• **What you should do**:
Restate exactly, and only, the lines from the one with "Image resolution: width=868" through the end of the data, with both of those end lines kept. Drop any pictures.
*** Data supplied Section Begins ***
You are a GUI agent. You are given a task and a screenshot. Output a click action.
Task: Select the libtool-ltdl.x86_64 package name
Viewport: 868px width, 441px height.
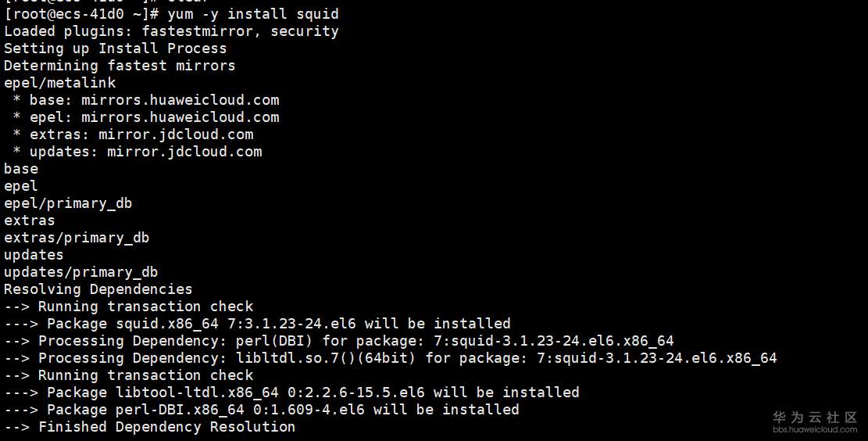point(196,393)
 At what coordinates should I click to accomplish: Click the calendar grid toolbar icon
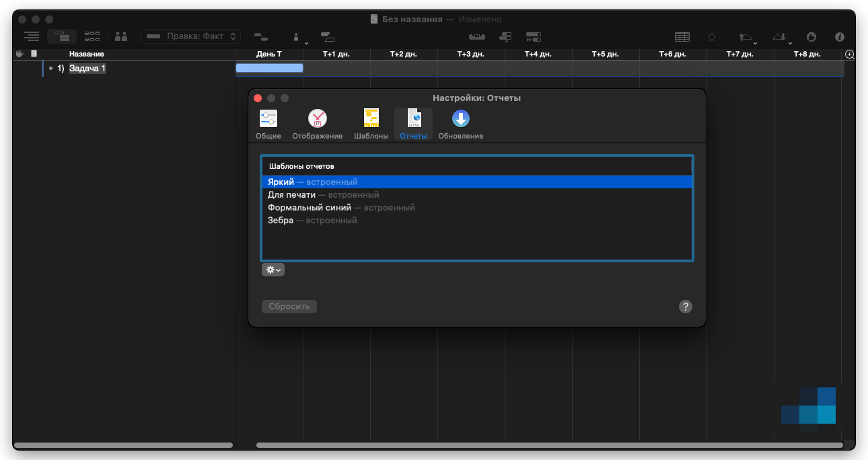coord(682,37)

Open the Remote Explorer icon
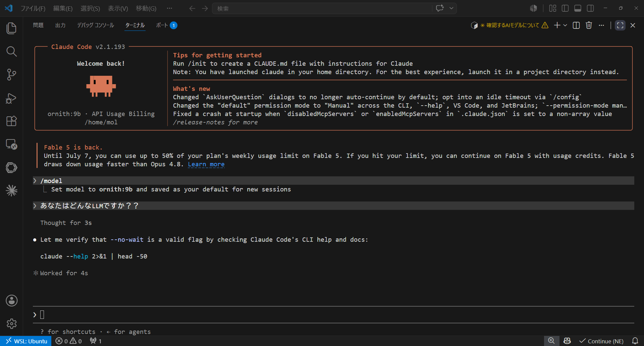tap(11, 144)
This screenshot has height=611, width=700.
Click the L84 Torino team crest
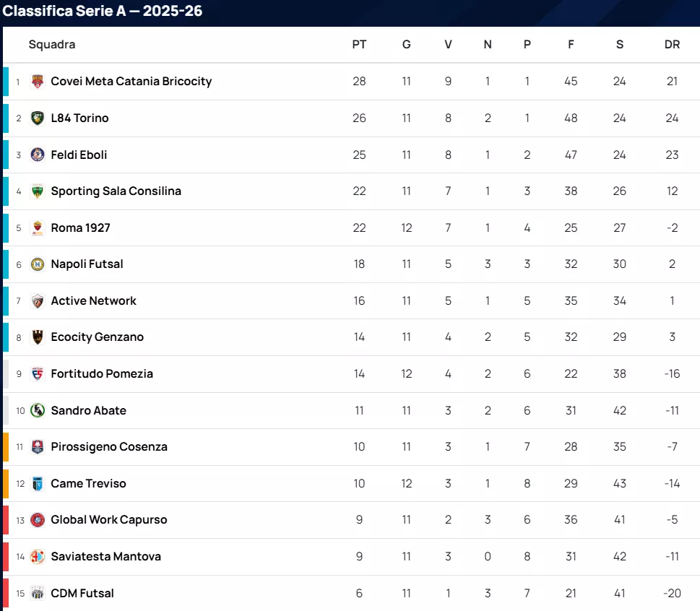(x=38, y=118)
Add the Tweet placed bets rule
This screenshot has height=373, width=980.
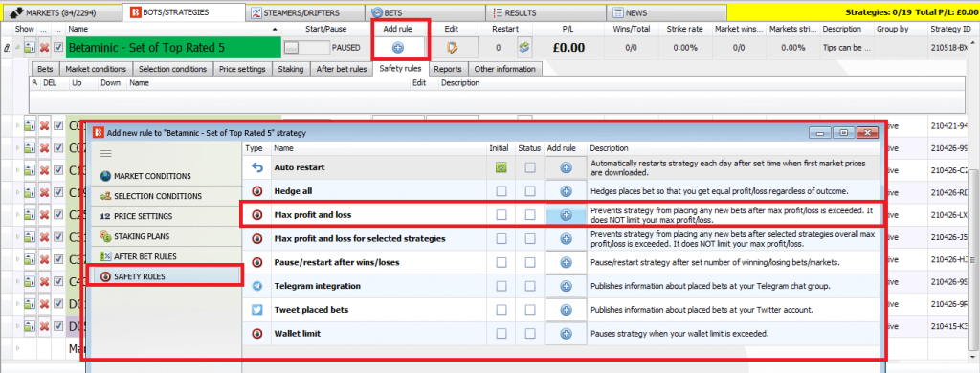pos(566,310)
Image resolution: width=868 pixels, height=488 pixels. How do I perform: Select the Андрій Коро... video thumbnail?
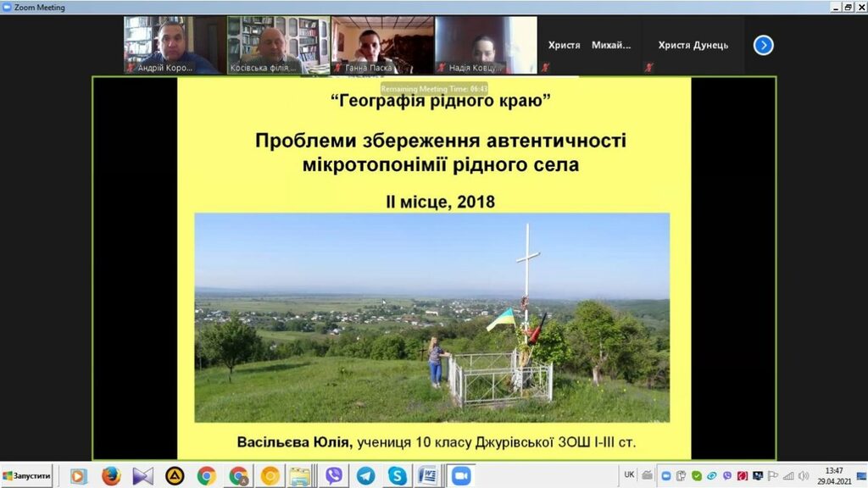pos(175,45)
*** Data supplied Section Ends ***
• **Result**:
Image resolution: width=868 pixels, height=488 pixels. How do I perform: Select the Андрій Коро... video thumbnail?
pos(175,45)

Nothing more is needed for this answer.